Competencia.
Cuando la biblioteca de Alejandría llegó a tener un millón de obras, fue el orgullo del rey de Egipto, que a la sazón era Ptolomeo II (285 a 247 a.C.). Un millón de rollos de papiro eran la evidencia de un trabajo en aras de la civilización. ¡Un millón de diversos pensamientos! Nada más podía pedir un monarca amante de las letras. Sin embargo, estando en la cúspide, pocos toleran la competencia; y el rey de Egipto, ciertamente no era uno de esos pocos.
En ese mismo momento de gloria para Alejandría, en la ciudad de Pérgamo, una biblioteca crecía a pasos agigantados, tanto es así, que a los oídos de Ptolomeo llegó la noticia. Noticia que no fue muy bien recibida por el rey –como se esperaría de un sincero amante de las letras–, ya que lo primero que atinó a hacer fue prohibir la exportación del papiro, no sólo a Pérgamo, sino también a todo el Asia Menor. “Si no tienen dónde escribir, no nos tendremos que preocupar”, dijo Ptolomeo.
En Pérgamo, la recepción de esta nueva provocó gran pesar. Su rey, vio deshecho el sueño que tanto había anhelado. Pensó en dar un último recorrido por la biblioteca, sentir –al menos– algo de nostalgia. Fue entonces cuando el administrador de la biblioteca –devoto bibliófilo– le salió al encuentro:
- Mi señor –le dijo–, sé que no está para nadie, pero hay algo que deseo contarle, algo sumamente interesante.
- Habla, pero rápido.
- Creo que tenemos la solución con el material para escribir.
- Entonces sigue hablando, pero ahora más despacio.
- Me imagine que estaría interesado. Verá, hace algún tiempo que estamos experimentando con un material nuevo, algo de nuestra propia invención y producción. Sabemos bien lo que cuesta traer el papiro desde Egipto y por eso hemos decidido, teniendo en cuenta los nuevos acontecimientos, darle forma a nuestro trabajo. Si es que estás de acuerdo, claro.
- Si no hablas no podré saber si estoy de acuerdo o no.
- Sí, perdón. Le decía, hemos estado fabricando un material para escribir que es, por lejos, mejor que el papiro. Lo hacemos con piel de carnero. Es muy resistente, a diferencia de esas ridículas cañas que usan los egipcios, y sorprende la forma en que se puede manipular. Le diré que si todo sale bien, hasta se podría exportar esta mercadería.
- Interesante, quiero ver de qué se trata –dijo el rey.
Ambos fueron a los talleres donde se experimentaba con el producto novedoso. Luego de recorrer todo el lugar con la vista, el rey dijo:
- Explícame cómo es este proceso, parece interesante.
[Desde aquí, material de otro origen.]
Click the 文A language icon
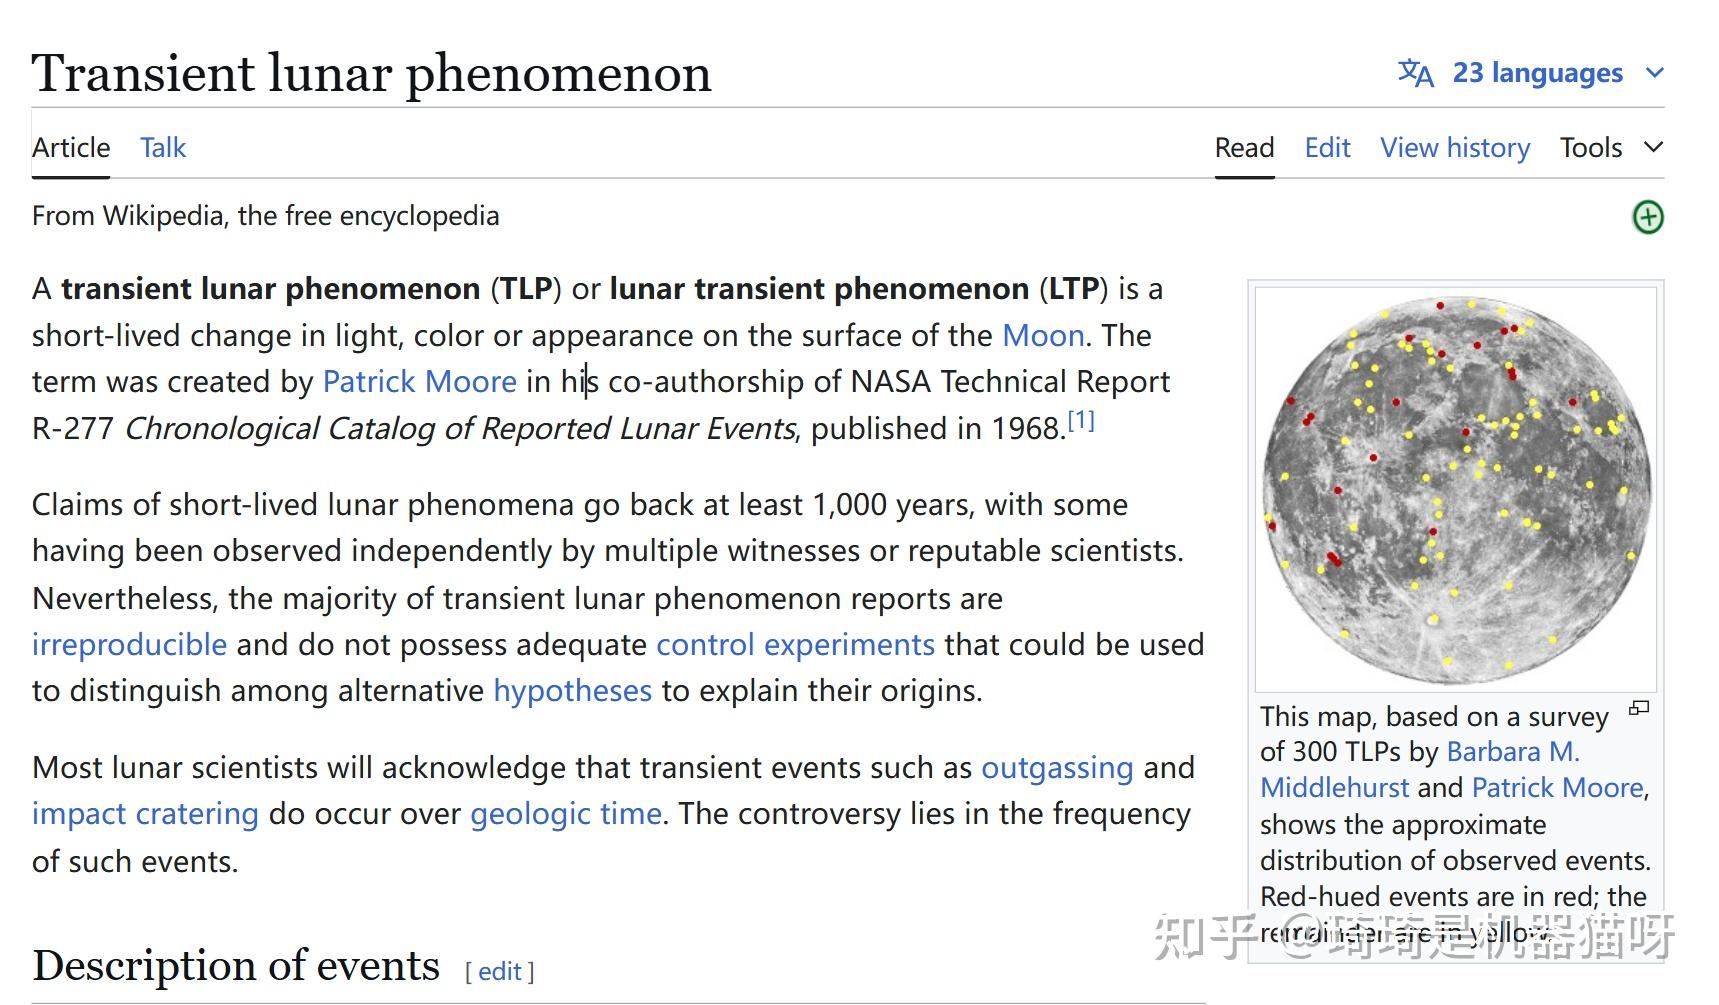(1416, 73)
- Lo es, su majestad, lo es. Primero tomamos las pieles de nuestro ganado y las remojamos con agua y cenizas, para luego separar los restos de carne y pelos que quedan. Una vez que la piel está limpia, la frotamos con una piedra para obtener la fineza y la limpieza necesarias. Por un tiempo, debo confesarlo, estuvimos imitando al papiro, enrollábamos las hojas igual que lo hacen ellos. Pero luego nos dimos cuenta que, debido a la resistencia del material, podíamos cortar las hojas y luego doblarlas en dos. Incluso, podíamos poner varias hojas, una encima de otra, doblarlas en dos y luego coserlas con hilo. Al final, he aquí lo que logramos.
El administrador de la biblioteca mostró al rey lo más parecido a un libro, como hoy lo conocemos. Ciertamente era de mejor calidad que un rollo de papiro y, además, poseía una mejor estética; también era más fácil de transportar y de manipular para los lectores. El rey no dudó en apoyar este trabajo y, como había sugerido el administrador, el nuevo invento no sólo sirvió para abastecer su biblioteca, sino para exportarlo. Todo era positivo.
Sin embargo, no fue poco el tiempo en que el pergamino tardó para desplazar al papiro. Durante mucho tiempo, en el resto del mundo civilizado, los libros que eran escritos en pergamino eran inmediatamente transcriptos al papiro para luego llegar al lector. Fue casi llegando a la era cristiana cuando el pergamino terminó por desplazar al papiro.